Spotify for Kids wird für die Schweiz nicht angeboten, weshalb wir unsere Kinder vielleicht in unsichere Gefilde geraten lassen. Ich habe geprüft, ob wir das «normale» Spotify für Kinder konfigurieren können.

Das Wichtigste zusammengefasst

  • Spotify bietet mir tolle deutsche und schwiizerdütsche Hörspiele und Songs
  • Spotify bietet ein Premium Family Abo für bis zu 6 Mitglieder an
  • Die Kids App für jüngere Kinder gibt es in der Schweiz aber nicht
  • Das Family Abo ist gemäss ihren Nutzungsbedingungen erst ab 13 Jahren zugelassen und das hat Gründe, siehe Text. Ein Mitglied im Family Abo muss sogar mindestens 16 Jahre alt sein
  • Die Kennzeichnung von Inhalten als «unangemessen» (explicit) wird den Künstlern überlassen, dem Spotify Filter sollte gemäss ihren Nutzungsbedingungen nicht getraut werden
  • Die Funktion, von der wir erwarten würden, dass sie unangemessene Inhalte ausblendet, tut dies nicht, sondern verhindert nur das Abspielen.
  • Album Cover mit sexuellen und obszönen Inhalten werden immer angezeigt
  • Einziger echter Schutz ist eine auf das Gerät heruntergeladene Auswahl an Hörspielen und Songs, die von Kindern bei ausgeschalteter Internetverbindung ausgewählt und gehört werden

 

Warum überhaupt Spotify?

Wir haben unserer grossen Tochter, als sie noch sehr klein war, einmal einen Hörbert geschenkt, aus Holz mit Visaton-Lautsprecher und unverwüstlich. Das Problem: Hörspiele kaufen und runter- und raufladen, Playlists erstellen und Speicherkarte wechseln kostet Geld für die Songs und Hörspiele, (die es dann oft auch nur auf CD gibt), und ist für faule Menschen wie mich anstrengend. Die ebenfalls deutschen Tonies haben sich mehr Gedanken über die Bequemlichkeit gemacht und weniger über ethische Fragen der Herstellung und des Konsums – einfach kaufen, kaufen, kaufen – alles andere machen die Kids. Tigerbox und andere legen da manchmal noch einen drauf, indem ich auch für das Hochladen eigener Inhalte zahlen muss. Dann gibt es auch immer noch CD’s und einfache MP3 Player, die unbestreitbar alle vernünftiger und sicherer für Kinder sind, da sie einen bewussten Konsum fördern, anstatt das Verhalten durch Dauerschleifen und Empfehlungsalgorithmen zu beeinflussen.

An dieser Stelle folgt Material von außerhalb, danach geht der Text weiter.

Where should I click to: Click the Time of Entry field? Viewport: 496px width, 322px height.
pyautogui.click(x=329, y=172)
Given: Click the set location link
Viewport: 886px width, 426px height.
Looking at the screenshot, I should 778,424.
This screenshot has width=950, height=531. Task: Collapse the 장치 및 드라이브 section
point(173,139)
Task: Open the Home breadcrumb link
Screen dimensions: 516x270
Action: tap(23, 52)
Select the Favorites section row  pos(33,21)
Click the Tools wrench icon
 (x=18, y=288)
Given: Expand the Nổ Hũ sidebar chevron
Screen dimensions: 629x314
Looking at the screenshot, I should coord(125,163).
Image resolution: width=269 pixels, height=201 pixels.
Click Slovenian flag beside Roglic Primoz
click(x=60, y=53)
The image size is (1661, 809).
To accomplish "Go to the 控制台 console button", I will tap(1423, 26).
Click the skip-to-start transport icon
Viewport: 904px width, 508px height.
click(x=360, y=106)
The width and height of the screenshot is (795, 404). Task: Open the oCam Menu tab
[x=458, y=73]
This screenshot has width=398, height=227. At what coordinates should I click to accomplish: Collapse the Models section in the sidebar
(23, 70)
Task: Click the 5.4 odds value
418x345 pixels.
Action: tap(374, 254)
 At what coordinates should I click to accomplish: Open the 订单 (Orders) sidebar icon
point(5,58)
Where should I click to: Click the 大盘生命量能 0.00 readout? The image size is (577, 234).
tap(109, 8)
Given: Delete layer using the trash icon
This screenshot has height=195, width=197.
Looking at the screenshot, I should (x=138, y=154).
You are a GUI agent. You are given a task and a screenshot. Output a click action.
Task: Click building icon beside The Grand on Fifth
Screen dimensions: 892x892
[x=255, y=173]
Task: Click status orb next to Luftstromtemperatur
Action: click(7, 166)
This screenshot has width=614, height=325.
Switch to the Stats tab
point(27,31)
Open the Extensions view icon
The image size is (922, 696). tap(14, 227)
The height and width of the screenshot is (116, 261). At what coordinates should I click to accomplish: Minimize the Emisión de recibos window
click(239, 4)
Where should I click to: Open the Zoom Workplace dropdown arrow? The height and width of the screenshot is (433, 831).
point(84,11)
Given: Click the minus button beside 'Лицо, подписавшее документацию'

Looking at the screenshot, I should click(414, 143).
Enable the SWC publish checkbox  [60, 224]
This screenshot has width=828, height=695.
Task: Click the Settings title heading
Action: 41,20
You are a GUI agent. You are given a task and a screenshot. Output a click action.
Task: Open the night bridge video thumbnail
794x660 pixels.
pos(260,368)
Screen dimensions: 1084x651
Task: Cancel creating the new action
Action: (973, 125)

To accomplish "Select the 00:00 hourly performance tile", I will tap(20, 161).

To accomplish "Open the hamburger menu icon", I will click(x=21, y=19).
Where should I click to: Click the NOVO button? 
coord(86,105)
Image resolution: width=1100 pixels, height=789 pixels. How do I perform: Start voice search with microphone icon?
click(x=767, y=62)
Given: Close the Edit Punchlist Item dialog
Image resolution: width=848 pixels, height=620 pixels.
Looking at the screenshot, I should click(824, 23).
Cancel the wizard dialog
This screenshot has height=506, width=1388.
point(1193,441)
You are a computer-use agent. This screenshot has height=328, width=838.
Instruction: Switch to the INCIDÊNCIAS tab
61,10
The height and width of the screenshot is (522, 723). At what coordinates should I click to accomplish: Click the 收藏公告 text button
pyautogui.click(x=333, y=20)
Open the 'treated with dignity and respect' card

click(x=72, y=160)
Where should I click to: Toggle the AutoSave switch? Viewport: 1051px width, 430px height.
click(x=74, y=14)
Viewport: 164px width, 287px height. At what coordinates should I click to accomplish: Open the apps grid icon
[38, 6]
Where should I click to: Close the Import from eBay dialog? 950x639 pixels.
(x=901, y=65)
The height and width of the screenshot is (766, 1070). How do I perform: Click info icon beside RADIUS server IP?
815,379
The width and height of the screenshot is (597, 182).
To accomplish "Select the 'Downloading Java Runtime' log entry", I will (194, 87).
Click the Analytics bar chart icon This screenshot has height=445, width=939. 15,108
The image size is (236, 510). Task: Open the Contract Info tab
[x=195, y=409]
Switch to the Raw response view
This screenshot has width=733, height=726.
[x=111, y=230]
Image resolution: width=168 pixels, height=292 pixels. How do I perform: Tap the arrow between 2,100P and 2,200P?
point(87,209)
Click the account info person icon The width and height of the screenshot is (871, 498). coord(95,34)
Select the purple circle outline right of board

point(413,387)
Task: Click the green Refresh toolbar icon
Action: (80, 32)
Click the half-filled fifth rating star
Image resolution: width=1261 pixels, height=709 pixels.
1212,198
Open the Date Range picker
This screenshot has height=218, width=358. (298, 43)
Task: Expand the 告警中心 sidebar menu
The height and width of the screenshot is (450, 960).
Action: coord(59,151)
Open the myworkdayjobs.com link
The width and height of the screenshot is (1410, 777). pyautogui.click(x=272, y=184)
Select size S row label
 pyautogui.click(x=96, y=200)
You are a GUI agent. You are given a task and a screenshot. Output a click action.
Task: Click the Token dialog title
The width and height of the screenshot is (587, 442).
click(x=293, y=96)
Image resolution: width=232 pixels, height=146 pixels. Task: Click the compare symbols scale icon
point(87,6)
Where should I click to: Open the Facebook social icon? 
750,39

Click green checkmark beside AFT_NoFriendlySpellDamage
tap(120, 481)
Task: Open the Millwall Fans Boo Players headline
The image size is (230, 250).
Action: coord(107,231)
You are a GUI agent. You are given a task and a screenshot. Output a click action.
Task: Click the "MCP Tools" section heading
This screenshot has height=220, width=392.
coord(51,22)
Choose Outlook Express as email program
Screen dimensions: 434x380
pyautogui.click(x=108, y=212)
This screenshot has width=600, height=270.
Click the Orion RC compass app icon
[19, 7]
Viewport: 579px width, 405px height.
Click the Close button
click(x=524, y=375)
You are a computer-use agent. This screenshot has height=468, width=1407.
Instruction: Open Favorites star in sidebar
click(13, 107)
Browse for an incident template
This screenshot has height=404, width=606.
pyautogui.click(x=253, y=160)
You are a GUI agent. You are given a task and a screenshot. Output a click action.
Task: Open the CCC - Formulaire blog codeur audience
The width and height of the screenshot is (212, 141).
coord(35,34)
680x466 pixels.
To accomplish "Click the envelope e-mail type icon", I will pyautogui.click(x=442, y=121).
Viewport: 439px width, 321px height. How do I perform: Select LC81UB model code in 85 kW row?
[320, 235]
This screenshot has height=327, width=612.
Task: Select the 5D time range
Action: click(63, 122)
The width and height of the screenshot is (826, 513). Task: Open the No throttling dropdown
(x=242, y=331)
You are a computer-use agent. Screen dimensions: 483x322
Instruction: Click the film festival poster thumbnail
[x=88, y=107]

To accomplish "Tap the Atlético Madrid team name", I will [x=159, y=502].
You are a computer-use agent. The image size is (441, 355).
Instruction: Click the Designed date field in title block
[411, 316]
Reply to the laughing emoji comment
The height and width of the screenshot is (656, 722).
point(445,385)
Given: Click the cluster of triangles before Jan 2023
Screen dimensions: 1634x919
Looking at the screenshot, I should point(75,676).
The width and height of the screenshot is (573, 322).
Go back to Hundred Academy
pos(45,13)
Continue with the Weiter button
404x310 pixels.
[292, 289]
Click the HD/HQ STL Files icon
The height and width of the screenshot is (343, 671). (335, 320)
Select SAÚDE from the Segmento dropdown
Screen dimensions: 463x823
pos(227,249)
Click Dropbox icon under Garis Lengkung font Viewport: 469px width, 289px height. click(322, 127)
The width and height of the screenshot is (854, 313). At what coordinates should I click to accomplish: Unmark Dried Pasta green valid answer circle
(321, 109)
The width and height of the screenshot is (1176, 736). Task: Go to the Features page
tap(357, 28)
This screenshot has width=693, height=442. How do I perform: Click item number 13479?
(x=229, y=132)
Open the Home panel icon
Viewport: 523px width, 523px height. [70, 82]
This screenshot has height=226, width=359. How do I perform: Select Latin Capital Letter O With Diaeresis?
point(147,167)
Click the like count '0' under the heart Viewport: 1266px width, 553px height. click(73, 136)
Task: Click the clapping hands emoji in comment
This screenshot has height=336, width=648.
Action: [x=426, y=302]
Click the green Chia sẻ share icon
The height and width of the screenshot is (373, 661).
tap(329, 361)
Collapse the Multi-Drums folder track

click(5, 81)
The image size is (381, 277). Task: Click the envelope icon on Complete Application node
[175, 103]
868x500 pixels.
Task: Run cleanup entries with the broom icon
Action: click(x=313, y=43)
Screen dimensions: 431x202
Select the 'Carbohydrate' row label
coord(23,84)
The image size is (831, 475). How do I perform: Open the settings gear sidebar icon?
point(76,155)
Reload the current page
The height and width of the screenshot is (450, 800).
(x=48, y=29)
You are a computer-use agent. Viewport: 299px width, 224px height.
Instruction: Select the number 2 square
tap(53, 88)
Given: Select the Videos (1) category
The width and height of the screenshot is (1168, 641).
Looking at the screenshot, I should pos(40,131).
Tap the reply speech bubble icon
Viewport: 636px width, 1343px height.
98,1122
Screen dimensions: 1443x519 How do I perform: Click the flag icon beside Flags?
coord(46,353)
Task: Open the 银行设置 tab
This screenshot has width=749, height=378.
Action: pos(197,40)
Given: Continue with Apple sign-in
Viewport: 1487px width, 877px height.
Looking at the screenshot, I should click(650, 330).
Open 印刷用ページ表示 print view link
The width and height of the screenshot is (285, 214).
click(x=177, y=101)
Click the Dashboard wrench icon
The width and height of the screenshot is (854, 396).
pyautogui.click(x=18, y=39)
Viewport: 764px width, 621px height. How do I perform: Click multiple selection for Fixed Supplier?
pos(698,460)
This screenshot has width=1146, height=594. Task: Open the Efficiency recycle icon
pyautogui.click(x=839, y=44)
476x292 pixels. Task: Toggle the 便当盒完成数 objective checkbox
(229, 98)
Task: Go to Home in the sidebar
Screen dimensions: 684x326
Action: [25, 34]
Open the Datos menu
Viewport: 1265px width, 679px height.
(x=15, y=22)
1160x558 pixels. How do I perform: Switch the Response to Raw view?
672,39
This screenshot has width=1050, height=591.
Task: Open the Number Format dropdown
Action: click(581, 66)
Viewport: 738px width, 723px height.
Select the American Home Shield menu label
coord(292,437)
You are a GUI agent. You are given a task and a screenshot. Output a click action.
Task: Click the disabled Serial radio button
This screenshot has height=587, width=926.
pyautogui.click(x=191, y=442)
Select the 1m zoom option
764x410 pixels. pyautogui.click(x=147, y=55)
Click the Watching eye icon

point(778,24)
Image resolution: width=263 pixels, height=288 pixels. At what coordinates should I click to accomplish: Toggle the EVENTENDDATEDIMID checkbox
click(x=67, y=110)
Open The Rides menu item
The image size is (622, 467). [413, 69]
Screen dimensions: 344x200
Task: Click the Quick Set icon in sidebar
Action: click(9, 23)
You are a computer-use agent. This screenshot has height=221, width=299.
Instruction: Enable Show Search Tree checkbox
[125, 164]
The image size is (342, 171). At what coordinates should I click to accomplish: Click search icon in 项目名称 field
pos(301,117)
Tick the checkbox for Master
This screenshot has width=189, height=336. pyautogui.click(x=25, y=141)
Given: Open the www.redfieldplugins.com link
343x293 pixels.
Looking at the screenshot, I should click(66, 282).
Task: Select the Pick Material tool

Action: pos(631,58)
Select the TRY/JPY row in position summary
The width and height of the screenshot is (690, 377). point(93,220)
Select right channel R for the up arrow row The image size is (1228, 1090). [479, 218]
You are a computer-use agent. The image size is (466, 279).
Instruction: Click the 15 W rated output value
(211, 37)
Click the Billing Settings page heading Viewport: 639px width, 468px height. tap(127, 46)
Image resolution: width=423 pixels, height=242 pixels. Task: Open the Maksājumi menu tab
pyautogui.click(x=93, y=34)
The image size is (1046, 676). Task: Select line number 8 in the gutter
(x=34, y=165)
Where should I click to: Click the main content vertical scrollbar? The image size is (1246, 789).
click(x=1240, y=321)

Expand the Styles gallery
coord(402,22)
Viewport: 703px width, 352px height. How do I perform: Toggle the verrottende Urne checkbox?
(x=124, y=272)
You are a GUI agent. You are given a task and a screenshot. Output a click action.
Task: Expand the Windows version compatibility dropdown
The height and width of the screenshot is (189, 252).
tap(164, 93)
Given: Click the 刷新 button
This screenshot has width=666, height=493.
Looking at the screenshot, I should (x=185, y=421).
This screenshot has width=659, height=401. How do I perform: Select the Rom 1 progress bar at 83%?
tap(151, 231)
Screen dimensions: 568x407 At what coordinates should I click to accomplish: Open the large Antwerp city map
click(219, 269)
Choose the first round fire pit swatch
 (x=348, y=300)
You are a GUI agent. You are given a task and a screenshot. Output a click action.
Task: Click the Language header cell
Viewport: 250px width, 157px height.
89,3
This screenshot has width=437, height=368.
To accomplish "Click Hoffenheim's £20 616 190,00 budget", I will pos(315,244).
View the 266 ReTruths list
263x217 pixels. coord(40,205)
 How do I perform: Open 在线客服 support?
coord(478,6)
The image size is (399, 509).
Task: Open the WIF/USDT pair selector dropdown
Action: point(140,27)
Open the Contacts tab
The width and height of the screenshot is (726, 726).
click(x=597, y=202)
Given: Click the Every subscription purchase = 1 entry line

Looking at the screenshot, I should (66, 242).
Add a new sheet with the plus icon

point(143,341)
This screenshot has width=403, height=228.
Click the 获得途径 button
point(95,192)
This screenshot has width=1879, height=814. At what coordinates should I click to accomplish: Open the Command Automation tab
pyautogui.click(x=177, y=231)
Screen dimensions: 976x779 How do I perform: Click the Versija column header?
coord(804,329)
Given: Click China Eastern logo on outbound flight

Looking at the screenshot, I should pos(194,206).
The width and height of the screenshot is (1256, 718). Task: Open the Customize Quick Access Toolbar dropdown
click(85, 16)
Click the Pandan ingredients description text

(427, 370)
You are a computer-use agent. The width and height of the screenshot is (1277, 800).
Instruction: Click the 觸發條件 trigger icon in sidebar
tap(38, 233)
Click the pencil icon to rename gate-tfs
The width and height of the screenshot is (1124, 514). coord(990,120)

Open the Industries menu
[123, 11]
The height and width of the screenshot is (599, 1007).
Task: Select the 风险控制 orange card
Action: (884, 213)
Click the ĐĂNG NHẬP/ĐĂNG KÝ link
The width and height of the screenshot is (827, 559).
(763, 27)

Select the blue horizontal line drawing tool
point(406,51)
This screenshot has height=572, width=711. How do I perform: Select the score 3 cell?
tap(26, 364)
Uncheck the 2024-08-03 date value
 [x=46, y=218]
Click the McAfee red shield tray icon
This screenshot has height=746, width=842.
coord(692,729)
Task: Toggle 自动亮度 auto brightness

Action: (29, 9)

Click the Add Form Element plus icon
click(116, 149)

Spotify Kids: Nur für 4 europäische Länder verfügbar

Da ich Spotify (bis zu diesem Artikel) wirklich gemocht habe, bequem bin und gerne einfache und mir bekannte Lösungen bevorzuge, dachte ich, Spotify hat eine Chance verdient. Sie haben ihren Hauptsitz ja immerhin in Schweden und nicht in der Monetarisierungswüste Kaliforniens. Zudem zahle ich seit Jahren einen Spotify Family Account, wo zwar alle unsere Tanten mithören, unsere Kinder aber bisher nicht, jedenfalls nicht mit eigenem Account.

Das Problem: Es gibt die Spotify Kids App in Deutschland, in der Schweiz aber nicht. Warum das so ist, ist unbekannt, das Management schweigt dazu beharrlich und verweist auf Jahre alte Medienmitteilungen. Bös gesagt, ist es für Spotify finanziell natürlich lohnenswert, uns den Family Account zu verkaufen, nicht aber auch die Spotify Kids App für die Schweiz einzuführen. Foren sind jedenfalls voll von Beschwerden Schweizer Eltern, die das Family Abo abgeschlossen haben, im Glauben, darin wäre die Kids App enthalten. Über die Gründe lässt sich nur spekulieren. Da es Spotify selbst gesetztes Ziel war, für jedes Land ein eigens kuratiertes Angebot zu erstellen, ist es dem Management vielleicht zu teuer geworden oder für den Shareholder Value zu wenig wirksam. Die miserablen Bewertungen der Kids App um 2.7 von 5 Sternen in den App Stores weisen darauf hin, dass sich das Engagement auch hier stark in Grenzen gehalten haben muss. Hörspiele mit vielen Folgen finden Kinder immer noch genauso unsortiert in der Suche und fragt man Eltern von Kindern, die älter als 12 Jahre sind, bezeichnen sie die dort vorhandenen Inhalte als «Baby».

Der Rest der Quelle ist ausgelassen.